History
Jordanhill School was formerly a laboratory school for Jordanhill College of Education. It was known as the Jordanhill College School.
The college was an out-of-town location that sought to merge two teacher training centres that were heavily influenced by education training pioneer David Stow, a Glasgow merchant. These were the Free Church Normal Seminary and the Dundas Vale Normal Seminary, two of the earliest teacher training colleges in Scotland. This merger was a government-sponsored initiative of 1905, when it was decided that teacher training should be taken away from the church and placed under the control of a provincial committee.
The site of the college - and now the school - was on the old Jordanhill Estate grounds. The old Jordanhill House was demolished around 1915, with the Glasgow Provincial Committee buying the land to build their new college, though the plot had been for sale since 1911. The school buildings were completed in 1921, although the school was founded a year earlier, in 1920. Notable headmasters include Andrew Walker (1891–1974), who led Jordanhill College School from 1936 to 1956, having earlier served from 1921 to 1932 as a mathematics and science master and - initially - the only teacher in the new secondary department, formed in 1921 with just twenty pupils.

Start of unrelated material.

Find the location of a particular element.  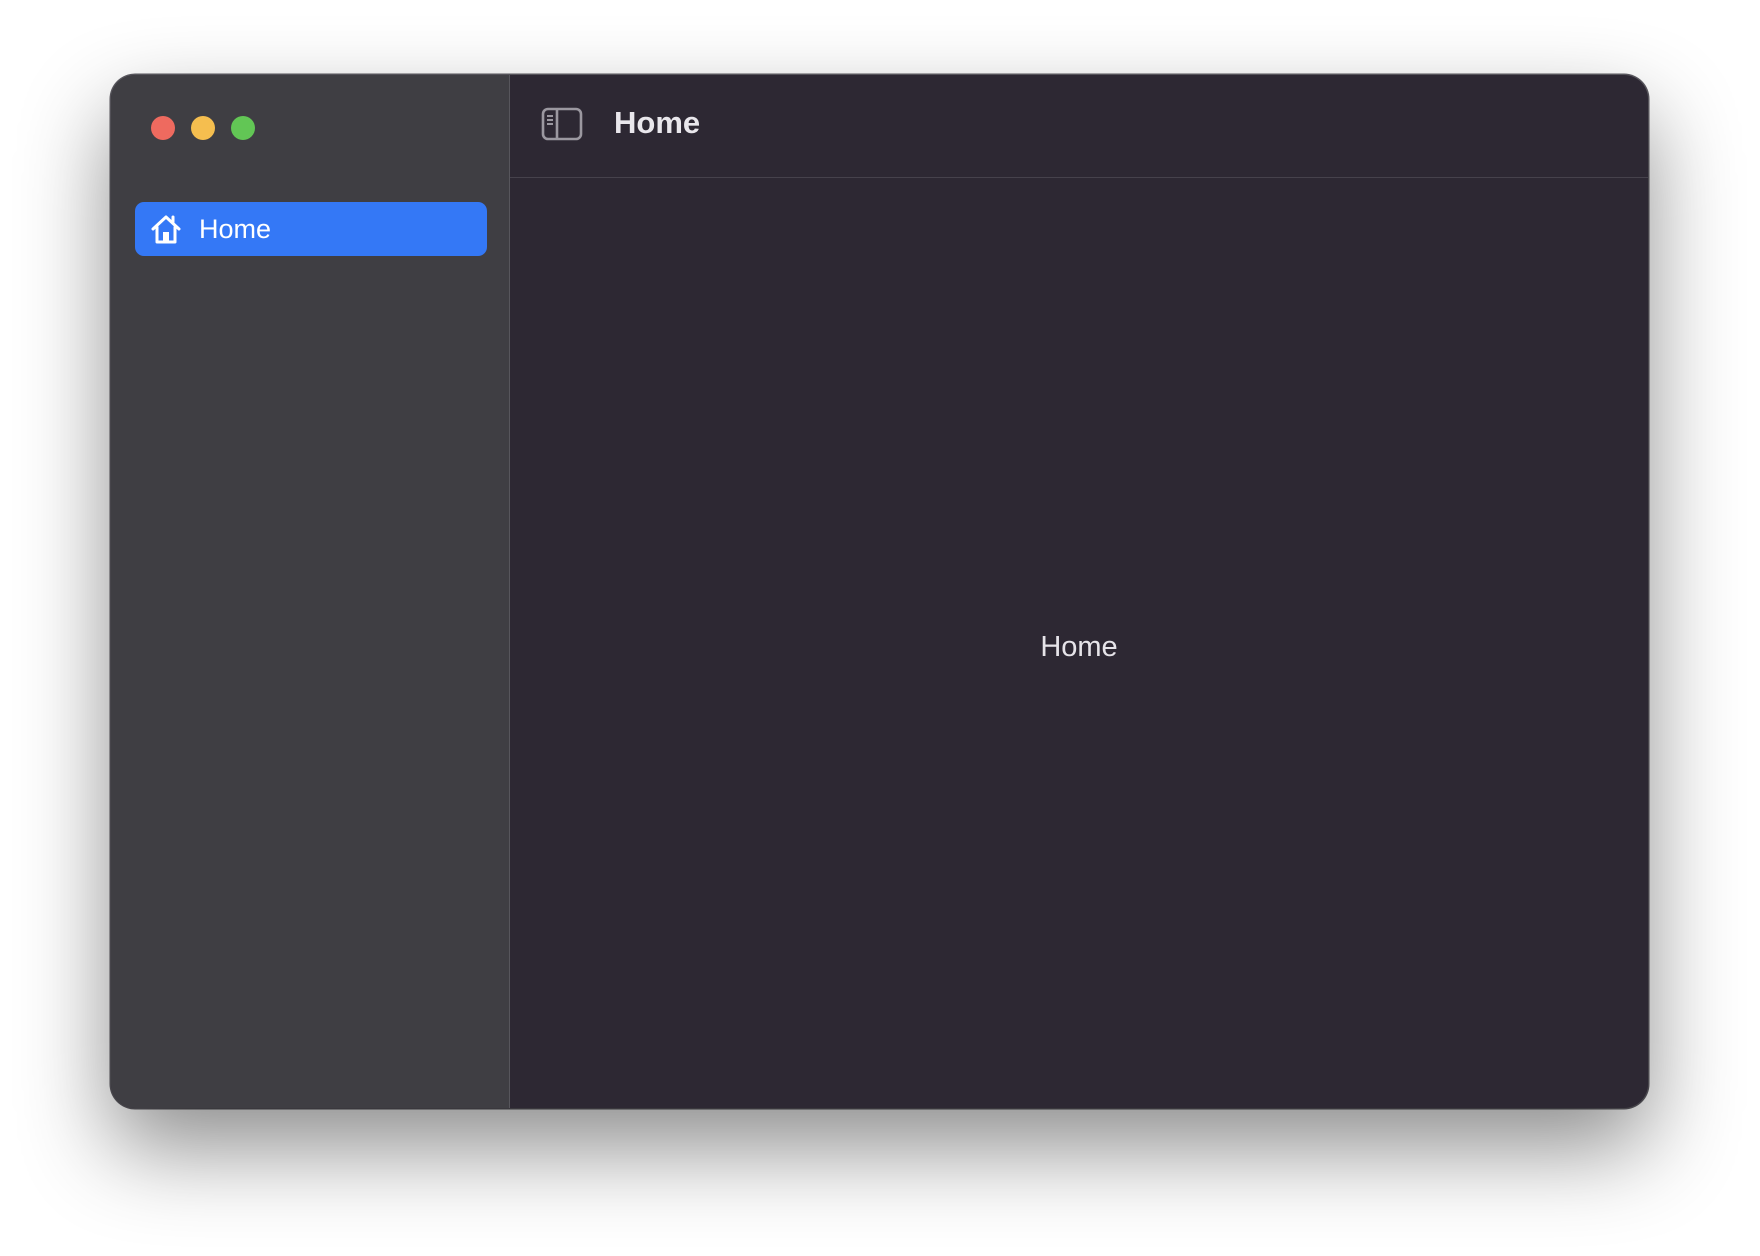

sidebar-toggle-icon is located at coordinates (562, 126). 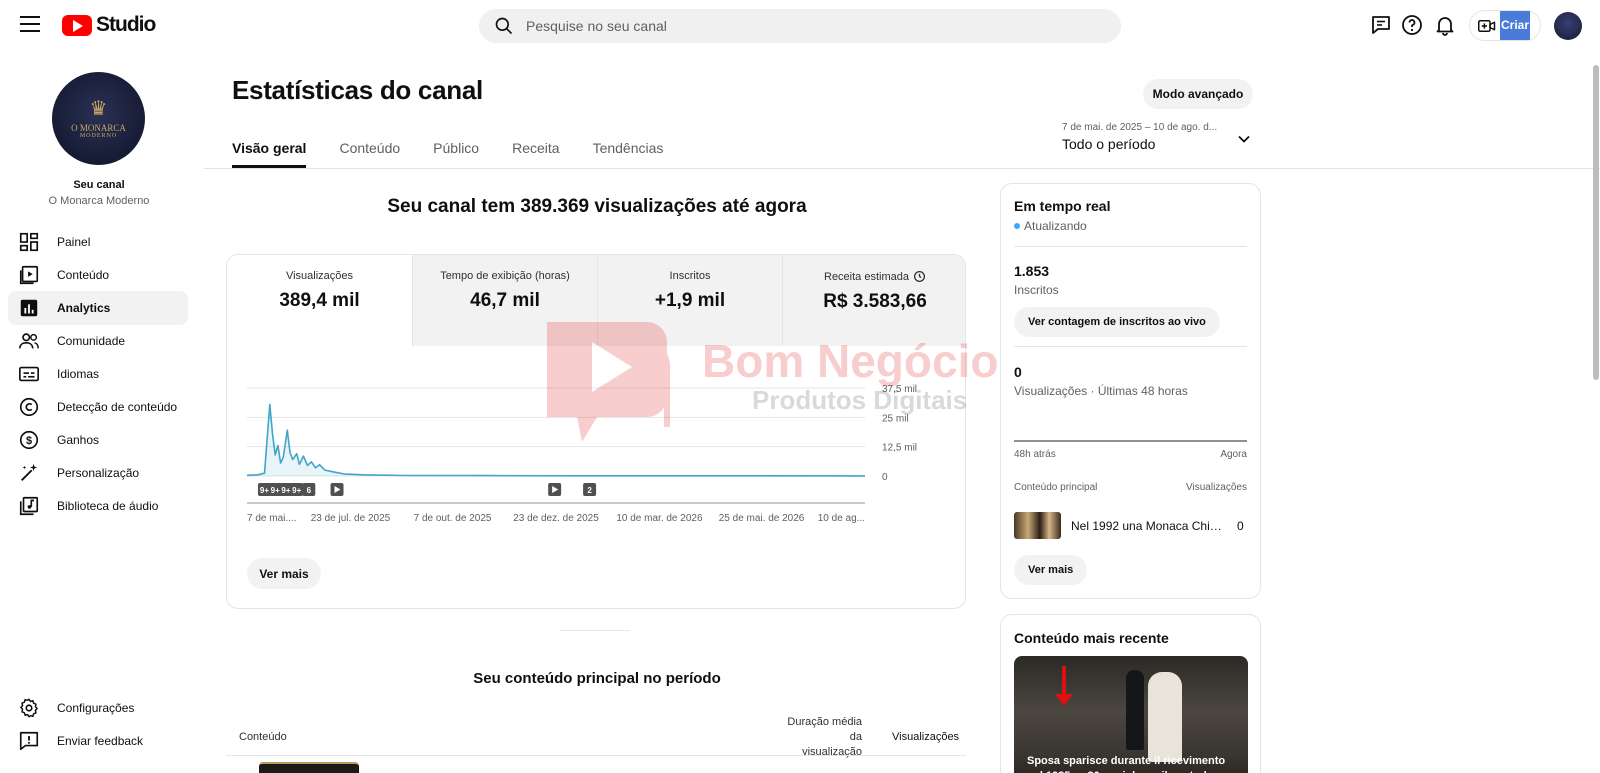 I want to click on sidebar-item-conteudo: Conteúdo, so click(x=98, y=275).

His successor, William T Branston (1915–1984), at the time of his 1956 appointment was the youngest headteacher in Scotland and whose tenure - Branston finally retired in December 1980 - saw successive challenges, from sustained upheaval in Scottish school curricula to a serious bid to shut Jordanhill College School down in 1969. (It survived, the controversy concluding in December 1970, with the school adjusting readily to non-selective and non fee-paying status; but it would not be its last fight for life.)
A former naval officer and veteran of the Second World War, committed to good works from amateur dramatics through the YMCA (he chaired the Glasgow organisation) to the Scottish National Orchestra Chorus and influential lay service in the Church of Scotland, William Branston was to most pupils an 'astonishingly remote, God-like figure'. He enforced regular religious observance - such as morning assembly - and the school was noted through the 1970s for its rigid uniform code (which survives, and has become increasingly strict under the present rector) and highly conservative, rote-learning traditional teaching methods, notably in arithmetic and English grammar, which do not.
The school remained under control of the College until 1988, when it switched to its current directly-funded status. This move caused considerable controversy at the time, with various other options considered (including becoming a Council-run establishment or, indeed, a fee-paying school). In the end a combination of a spirited "Save Our School" campaign spearheaded by Branston's successor, Alistair Cram and ingenious political machinations led to the school becoming directly funded by the Scottish Office (and later the Scottish Executive). Cram resigned in 1988, and in 1989 'College' was dropped from the school name, at the insistence of Jordanhill College.
In 1993 the college itself merged with the University of Strathclyde, with the Jordanhill Campus serving as home to the Education Faculty.